Anyone who follows our blog closely will have noticed that butter is not an ingredient which is commonly used in our parents’ cooking; they try to find alternatives and usually do so with great success (like the butter-less béchamel for their moussaka and pastitsio). Often, bruschetta will be made with a thin layer of garlic butter between the crostini and the topping. Instead of using butter however, our parents slow roast an entire head of garlic, mix it with some olive oil (of course), and use that as a spread for the toasted bread. If you have never had slow roasted garlic, you are in for a treat! It is sweet, delicious, rich in flavour and super easy to make.
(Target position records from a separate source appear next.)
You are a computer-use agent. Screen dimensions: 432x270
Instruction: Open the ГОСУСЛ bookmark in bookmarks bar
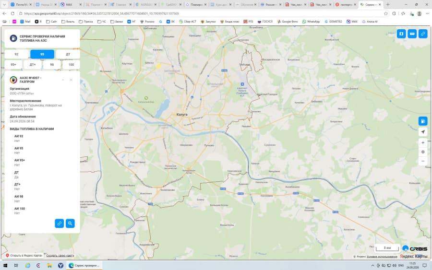coord(265,22)
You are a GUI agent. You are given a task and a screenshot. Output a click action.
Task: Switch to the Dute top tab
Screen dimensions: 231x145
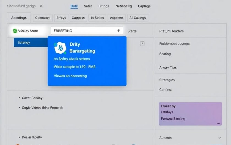point(74,6)
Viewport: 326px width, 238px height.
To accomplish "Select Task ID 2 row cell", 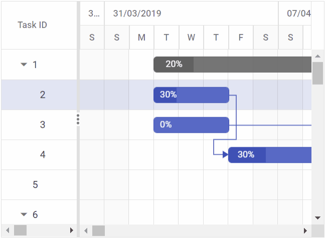I will coord(43,95).
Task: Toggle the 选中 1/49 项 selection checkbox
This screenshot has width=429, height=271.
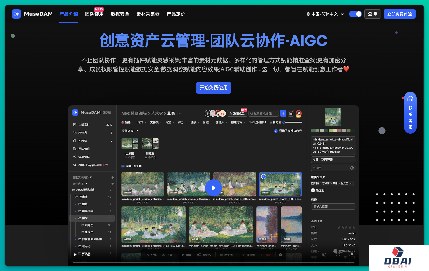Action: pyautogui.click(x=123, y=166)
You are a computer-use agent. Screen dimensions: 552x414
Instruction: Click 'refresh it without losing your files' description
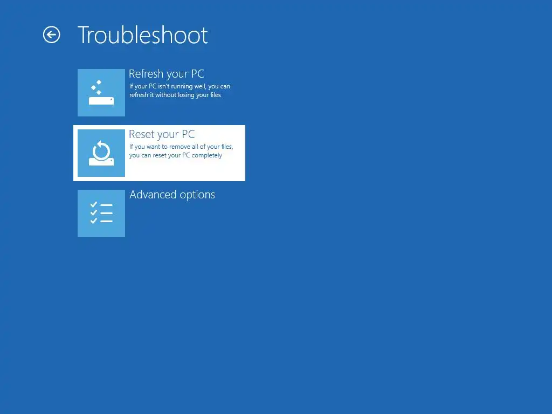(x=175, y=95)
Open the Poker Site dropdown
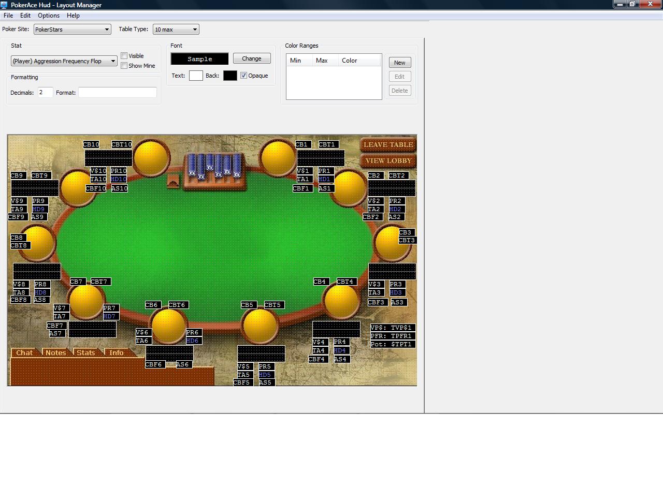 (x=72, y=30)
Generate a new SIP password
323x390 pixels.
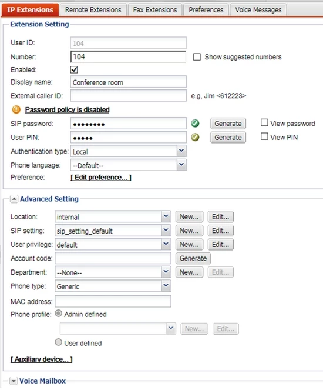[228, 124]
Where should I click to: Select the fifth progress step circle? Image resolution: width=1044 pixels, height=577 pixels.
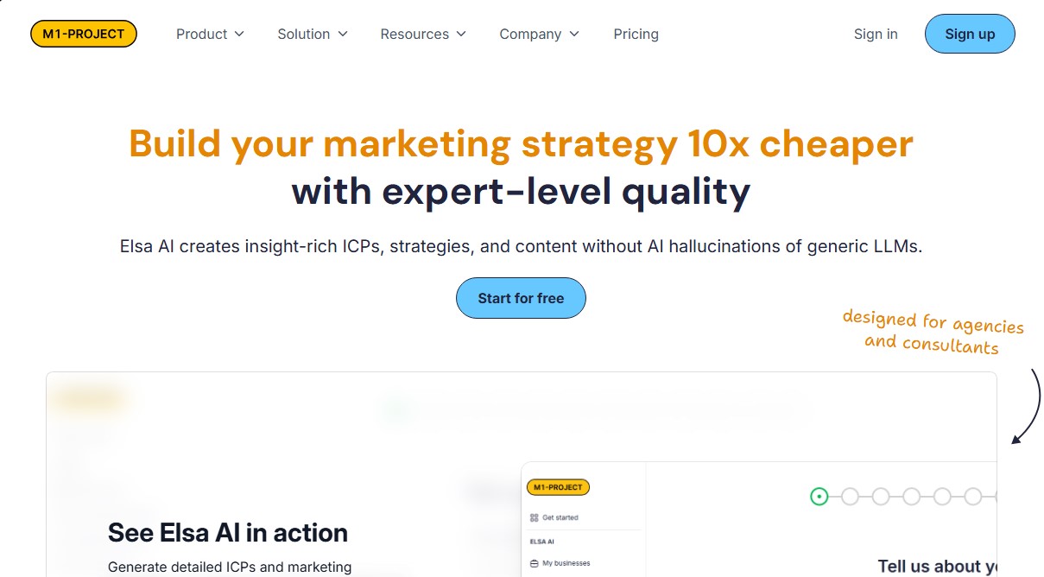(942, 497)
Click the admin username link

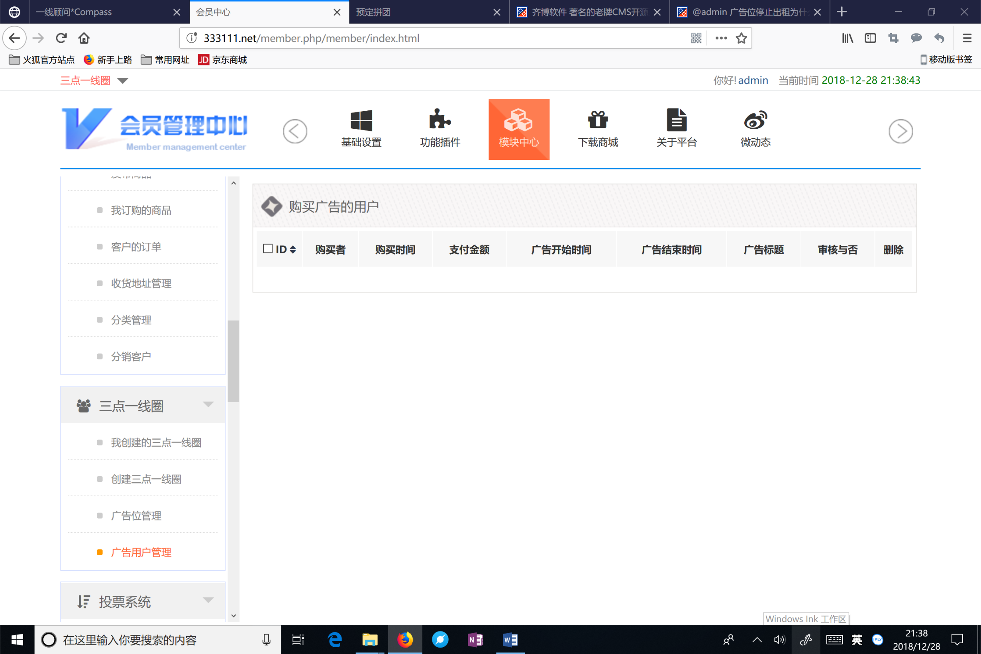click(753, 80)
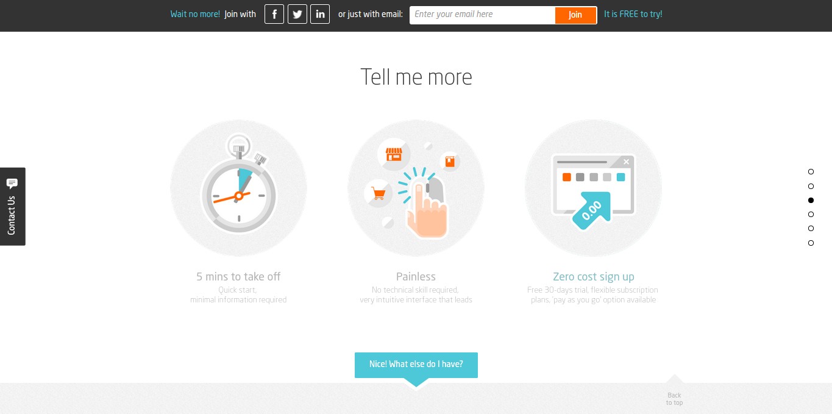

Fresh ingredients are key here, particularly when it comes to the tomatoes. Garden tomatoes are preferable, but if you can find local, vine-ripened tomatoes at your grocers…that’s great too. Try and remove as much of the seed as you can, this will keep your bruschetta from being too watery.
We usually make the crostini using a fresh French baguette. Slice the bread thinly and toast it in the oven until it is crisp, but not hard. You will have to turn it over mid-way through the cooking process. If you want to plan ahead, you can make your crostini a day or two before. Toast as directed in the recipe, then allow the bread to cool completely before storing it in a plastic or paper bag. If you do not allow the bread to cool completely and you enclose it in a bag while still warm, your crostini will lose some of their crispness.
Mia Kouppa: Bruschetta
- 1 whole head of garlic
- 1 teaspoon olive oil
- 1 cup diced tomato, seeds removed
- 3 tablespoons finely chopped red onion
- 1 tablespoon chopped fresh basil
- 1/4 teaspoon dried basil
- 1/4 teaspoon dried oregano
- 1 tablespoon olive oil
- 1 teaspoon balsamic vinegar
- 1/4 teaspoon salt
- ground black pepper to taste
- Preheat oven to 400 degree Fahrenheit
- Peel the outer, loose, skin off of the head of garlic. Cut approximately 1 centimeter off the top of the garlic head, or enough so that you see the top of each garlic clove. Place it in a large piece of aluminum foil, or parchment paper. Sprinkle the garlic with a bit of water. Enclose the garlic well in the aluminum foil or parchment paper (you don’t want steam to escape). Bake the garlic for between 45 to 60 minutes, until the garlic is soft to the touch.
- When the garlic is ready, allow it to cool enough so that you can handle it. When it is roasted enough you will be able to hold the garlic head, cut side down, over a bowl and squeeze all of the garlic out.
- To the garlic add 1 teaspoon of olive oil and mash well with a fork. Set aside.
- In a medium sized bowl combine the diced tomato, red onion, fresh basil, dried basil, oregano, 1 tablespoon olive oil, balsamic vinegar, salt, and pepper. Mix well together and allow to sit so that the flavours meld for one hour at room temperature.
- Slice your baguette into pieces approximately 1/2 inch thick. Broil until they are slightly crispy, turning after a minute or so.
- Spread some of the garlic paste onto one side of each toasted baguette. Top with the tomato mixture. Enjoy.